Eritrea blasts U.S. visa ban, Nigeria creates committee to address issues


LAGOS (Reuters) – Eritrea denounced a U.S. ban on immigrant visas for its citizens as “unacceptable” on Saturday, while Nigeria’s government said it had created a committee to address the issues that prompted U.S. President Donald Trump to add the country to the ban.

A Nigerian flag is seen outside Nigeria Trade Office after Nigerian request to Taiwan to relocate its representative office in the African country, in Taipei, Taiwan January 12, 2017. REUTERS/Tyrone Siu

Nigeria and Eritrea were among six countries, four of them in Africa, added to an expanded version of the U.S. visa ban announced on Friday in a presidential proclamation.

U.S. officials said the countries failed to meet U.S. security and information-sharing standards, which necessitated the new restrictions.

“Nigeria remains committed to maintaining productive relations with the United States and other international allies especially on matters of global security,” a Nigerian presidential statement said.

Nigeria, the most populous nation in Africa, is the biggest country on the list whose citizens will be suspended from U.S. visas that can lead to permanent residency.
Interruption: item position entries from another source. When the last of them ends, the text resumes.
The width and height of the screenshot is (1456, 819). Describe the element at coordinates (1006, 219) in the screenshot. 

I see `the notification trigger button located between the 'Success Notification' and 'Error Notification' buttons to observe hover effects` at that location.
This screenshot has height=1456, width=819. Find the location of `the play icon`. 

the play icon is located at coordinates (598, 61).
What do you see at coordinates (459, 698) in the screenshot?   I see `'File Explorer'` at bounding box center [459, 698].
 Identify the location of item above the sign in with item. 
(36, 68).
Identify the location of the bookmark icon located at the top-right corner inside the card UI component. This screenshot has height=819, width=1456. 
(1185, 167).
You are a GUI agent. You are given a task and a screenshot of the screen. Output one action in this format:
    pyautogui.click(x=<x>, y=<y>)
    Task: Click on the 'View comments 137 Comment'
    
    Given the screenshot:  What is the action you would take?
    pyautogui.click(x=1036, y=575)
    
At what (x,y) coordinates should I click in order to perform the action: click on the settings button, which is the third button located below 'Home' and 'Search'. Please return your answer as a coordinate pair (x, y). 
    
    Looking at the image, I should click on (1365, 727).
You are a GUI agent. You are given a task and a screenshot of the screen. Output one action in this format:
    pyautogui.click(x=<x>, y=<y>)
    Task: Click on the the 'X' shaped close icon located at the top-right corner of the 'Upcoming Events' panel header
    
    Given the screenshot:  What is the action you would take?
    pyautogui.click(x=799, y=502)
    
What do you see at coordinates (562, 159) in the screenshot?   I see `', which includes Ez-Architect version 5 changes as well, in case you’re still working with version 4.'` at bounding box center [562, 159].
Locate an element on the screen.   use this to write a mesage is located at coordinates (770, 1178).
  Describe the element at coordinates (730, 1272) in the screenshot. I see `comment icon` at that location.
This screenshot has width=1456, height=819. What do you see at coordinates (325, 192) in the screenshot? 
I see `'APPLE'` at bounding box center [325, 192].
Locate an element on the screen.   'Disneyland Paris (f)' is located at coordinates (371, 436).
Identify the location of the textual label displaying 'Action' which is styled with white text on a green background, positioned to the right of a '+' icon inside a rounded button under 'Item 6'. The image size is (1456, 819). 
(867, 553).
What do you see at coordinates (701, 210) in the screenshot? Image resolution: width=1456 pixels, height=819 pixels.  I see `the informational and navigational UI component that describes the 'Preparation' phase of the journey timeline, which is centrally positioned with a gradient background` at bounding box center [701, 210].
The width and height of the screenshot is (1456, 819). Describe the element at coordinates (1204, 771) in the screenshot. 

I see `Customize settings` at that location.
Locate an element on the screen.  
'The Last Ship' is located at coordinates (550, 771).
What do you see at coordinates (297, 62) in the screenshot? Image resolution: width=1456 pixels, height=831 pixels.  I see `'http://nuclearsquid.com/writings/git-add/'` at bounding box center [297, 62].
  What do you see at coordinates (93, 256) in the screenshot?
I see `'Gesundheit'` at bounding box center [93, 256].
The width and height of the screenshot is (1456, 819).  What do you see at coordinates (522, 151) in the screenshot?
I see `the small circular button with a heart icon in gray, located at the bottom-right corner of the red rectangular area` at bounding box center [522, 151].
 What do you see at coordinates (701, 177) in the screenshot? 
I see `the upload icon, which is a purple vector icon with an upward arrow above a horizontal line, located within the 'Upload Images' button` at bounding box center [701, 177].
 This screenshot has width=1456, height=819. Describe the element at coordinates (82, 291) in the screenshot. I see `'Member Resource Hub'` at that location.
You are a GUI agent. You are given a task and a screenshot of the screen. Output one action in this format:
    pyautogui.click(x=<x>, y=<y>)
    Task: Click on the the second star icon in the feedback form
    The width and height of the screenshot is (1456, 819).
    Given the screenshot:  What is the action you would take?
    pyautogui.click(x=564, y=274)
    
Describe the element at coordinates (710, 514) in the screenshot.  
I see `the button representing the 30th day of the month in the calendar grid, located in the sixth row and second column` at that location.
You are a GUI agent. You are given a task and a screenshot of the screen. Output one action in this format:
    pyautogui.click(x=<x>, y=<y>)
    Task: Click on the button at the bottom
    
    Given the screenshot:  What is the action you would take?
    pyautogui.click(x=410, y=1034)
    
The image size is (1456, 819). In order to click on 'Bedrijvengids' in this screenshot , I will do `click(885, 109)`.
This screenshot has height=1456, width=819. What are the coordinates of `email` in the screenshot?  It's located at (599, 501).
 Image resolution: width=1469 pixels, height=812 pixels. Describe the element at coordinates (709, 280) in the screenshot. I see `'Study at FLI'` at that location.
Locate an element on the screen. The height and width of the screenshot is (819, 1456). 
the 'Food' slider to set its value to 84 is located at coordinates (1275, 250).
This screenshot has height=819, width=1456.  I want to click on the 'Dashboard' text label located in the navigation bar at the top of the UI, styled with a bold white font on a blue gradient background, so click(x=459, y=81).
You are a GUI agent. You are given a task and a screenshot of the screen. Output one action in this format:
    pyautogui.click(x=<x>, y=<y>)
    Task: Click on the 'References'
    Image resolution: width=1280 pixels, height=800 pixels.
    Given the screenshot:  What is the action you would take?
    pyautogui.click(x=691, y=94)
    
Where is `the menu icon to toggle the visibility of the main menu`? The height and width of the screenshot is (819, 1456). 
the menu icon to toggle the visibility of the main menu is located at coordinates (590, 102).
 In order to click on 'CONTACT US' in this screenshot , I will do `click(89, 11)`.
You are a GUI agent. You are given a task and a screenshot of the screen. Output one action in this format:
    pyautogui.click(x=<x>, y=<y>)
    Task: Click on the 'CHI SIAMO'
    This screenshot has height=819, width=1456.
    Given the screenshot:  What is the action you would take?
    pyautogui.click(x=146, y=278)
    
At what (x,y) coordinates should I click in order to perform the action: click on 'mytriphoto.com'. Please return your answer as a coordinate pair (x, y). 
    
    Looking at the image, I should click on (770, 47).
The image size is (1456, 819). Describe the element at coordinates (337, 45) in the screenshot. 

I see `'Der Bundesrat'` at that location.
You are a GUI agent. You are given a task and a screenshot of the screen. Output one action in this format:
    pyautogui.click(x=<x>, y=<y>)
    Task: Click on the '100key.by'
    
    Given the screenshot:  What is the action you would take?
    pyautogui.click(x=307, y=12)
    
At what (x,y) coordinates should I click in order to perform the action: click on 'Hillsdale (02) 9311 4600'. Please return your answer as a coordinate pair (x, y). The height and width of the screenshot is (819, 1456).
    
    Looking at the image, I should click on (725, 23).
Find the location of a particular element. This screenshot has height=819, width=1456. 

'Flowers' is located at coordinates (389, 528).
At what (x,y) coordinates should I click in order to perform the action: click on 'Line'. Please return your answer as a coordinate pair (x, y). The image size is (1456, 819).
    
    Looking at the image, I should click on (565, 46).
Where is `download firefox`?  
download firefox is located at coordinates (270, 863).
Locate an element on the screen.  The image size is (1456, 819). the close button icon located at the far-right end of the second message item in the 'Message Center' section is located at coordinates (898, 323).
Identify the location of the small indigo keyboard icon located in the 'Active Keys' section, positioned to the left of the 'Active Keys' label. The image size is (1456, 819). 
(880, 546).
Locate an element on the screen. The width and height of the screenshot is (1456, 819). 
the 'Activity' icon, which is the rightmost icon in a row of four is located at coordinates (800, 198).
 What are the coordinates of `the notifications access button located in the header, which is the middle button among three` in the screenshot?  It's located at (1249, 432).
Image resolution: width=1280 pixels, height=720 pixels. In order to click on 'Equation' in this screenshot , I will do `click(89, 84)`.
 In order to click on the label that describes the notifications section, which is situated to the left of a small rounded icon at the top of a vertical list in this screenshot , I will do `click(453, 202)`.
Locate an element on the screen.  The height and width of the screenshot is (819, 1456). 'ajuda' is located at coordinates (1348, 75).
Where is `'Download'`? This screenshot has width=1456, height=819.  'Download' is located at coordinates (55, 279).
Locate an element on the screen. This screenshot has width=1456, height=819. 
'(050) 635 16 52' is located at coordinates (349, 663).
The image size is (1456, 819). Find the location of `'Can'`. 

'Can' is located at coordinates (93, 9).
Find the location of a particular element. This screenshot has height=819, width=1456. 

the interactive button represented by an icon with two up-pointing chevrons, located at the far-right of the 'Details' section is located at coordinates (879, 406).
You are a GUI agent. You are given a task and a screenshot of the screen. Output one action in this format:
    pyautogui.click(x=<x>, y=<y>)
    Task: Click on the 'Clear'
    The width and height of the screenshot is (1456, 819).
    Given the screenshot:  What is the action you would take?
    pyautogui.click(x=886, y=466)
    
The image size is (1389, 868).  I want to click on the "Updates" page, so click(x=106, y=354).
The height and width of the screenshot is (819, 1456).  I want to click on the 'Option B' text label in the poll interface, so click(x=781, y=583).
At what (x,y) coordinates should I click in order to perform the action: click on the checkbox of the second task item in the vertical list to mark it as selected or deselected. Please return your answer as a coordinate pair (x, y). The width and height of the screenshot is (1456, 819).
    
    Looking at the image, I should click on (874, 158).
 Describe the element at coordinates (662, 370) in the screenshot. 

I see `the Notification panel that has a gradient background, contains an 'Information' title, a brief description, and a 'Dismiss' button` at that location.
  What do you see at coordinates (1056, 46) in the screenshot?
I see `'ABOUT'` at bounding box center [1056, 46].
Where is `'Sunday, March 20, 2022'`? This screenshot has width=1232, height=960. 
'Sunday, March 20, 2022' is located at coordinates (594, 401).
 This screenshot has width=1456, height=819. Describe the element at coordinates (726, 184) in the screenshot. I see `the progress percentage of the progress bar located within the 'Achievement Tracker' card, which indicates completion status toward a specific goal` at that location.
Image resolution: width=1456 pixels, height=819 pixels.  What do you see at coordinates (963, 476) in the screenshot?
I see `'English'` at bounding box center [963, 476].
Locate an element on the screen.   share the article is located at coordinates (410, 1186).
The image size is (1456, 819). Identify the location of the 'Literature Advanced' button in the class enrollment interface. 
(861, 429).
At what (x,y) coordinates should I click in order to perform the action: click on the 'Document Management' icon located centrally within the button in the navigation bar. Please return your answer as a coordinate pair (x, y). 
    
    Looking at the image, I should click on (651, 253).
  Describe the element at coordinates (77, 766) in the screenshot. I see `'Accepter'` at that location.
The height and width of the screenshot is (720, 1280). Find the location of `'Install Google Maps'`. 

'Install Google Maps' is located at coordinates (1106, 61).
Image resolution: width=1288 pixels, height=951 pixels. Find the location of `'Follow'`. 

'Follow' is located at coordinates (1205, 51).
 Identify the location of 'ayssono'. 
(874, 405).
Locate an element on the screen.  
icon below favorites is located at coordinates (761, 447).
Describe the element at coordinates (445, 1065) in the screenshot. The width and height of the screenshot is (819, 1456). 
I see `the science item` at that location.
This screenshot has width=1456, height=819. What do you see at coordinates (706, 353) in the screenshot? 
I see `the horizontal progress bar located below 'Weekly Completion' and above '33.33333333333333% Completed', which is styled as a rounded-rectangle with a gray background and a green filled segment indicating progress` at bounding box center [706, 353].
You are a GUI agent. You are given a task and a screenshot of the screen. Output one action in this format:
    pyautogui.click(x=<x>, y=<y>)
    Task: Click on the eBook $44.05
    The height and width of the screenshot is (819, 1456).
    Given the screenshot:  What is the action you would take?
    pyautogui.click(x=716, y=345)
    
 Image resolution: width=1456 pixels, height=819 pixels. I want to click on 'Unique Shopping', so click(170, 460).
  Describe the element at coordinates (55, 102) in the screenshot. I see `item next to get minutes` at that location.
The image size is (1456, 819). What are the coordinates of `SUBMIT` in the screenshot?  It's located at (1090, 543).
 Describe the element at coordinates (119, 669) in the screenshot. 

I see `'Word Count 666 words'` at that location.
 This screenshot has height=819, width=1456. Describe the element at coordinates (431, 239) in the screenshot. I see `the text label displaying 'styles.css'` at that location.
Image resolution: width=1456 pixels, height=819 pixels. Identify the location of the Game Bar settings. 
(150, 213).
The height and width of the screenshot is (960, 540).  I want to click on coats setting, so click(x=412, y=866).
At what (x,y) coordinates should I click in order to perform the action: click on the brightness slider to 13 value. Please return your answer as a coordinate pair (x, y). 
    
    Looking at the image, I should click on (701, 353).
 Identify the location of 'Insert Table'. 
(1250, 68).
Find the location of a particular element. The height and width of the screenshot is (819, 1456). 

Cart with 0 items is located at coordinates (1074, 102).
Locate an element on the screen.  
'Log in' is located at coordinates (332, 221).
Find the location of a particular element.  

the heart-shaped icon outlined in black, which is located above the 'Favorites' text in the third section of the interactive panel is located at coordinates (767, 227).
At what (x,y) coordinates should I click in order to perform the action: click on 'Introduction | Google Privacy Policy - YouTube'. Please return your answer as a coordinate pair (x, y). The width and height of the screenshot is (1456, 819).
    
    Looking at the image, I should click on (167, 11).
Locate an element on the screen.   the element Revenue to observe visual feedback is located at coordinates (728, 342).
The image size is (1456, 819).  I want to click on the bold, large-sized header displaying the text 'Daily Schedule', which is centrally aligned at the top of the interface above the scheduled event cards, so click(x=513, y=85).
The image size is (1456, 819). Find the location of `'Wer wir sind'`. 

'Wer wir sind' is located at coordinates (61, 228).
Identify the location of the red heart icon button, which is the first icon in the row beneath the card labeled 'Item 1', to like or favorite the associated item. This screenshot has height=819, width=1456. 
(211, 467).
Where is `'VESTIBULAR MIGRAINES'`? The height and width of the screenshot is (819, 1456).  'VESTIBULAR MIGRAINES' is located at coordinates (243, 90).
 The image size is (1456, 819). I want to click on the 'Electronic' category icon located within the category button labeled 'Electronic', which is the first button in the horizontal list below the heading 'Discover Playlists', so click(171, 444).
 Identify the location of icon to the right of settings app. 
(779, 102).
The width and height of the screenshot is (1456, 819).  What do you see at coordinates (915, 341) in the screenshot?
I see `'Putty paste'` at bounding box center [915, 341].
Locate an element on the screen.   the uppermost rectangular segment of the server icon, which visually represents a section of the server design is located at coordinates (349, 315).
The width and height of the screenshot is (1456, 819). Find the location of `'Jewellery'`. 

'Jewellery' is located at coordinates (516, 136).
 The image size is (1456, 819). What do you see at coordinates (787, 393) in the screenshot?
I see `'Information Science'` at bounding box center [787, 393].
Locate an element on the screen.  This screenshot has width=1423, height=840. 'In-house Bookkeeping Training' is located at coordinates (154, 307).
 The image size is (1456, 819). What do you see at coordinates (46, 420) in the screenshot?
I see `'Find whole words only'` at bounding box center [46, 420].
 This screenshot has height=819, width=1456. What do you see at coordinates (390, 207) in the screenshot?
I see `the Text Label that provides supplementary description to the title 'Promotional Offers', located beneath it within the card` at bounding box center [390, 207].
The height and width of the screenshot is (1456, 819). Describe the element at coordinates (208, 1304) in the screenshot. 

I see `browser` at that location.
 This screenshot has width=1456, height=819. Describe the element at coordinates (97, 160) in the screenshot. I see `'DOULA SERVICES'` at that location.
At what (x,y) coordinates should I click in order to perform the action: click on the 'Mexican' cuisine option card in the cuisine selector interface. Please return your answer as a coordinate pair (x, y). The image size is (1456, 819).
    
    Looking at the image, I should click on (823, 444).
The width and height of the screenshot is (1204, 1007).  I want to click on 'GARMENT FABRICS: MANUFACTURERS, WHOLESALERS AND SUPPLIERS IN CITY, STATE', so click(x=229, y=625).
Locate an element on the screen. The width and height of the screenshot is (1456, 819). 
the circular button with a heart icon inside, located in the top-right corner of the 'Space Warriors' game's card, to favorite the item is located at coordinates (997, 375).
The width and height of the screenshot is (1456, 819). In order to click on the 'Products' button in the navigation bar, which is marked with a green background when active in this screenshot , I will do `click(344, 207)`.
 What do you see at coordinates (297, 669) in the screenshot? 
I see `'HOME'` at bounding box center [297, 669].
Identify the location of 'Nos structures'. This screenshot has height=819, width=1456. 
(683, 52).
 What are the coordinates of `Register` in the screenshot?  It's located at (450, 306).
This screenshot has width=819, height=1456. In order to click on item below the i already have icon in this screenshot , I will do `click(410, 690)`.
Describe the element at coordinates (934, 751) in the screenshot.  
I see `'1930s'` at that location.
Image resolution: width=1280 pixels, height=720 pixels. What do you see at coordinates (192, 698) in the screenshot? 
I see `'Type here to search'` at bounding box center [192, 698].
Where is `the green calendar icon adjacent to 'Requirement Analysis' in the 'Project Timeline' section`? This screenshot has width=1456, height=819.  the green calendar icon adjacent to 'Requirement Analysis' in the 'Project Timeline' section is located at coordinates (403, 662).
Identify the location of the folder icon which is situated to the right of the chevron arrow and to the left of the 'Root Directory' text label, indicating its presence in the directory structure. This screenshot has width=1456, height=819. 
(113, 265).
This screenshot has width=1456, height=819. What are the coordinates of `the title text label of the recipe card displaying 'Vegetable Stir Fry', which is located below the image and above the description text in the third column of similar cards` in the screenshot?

Eritrea, Kyrgyzstan and Myanmar were also slapped with a similar ban.

Nigeria’s information minister told Reuters they had no warning of their inclusion on the list before it appeared in the media. [L8N29W549]

Eritrean Foreign Minister Osman Saleh Mohammed said the government saw the ban as a political move that would hurt the country’s relations with the United States.

“We find this move unacceptable,” he told Reuters by telephone. “We will, however, not expel the U.S. ambassador,” he added.

The U.S. government also said it will stop issuing “diversity visas” to nationals of Sudan and Tanzania.

The visas, which Trump has criticized, are available by lottery for applicants from countries with low rates of immigration.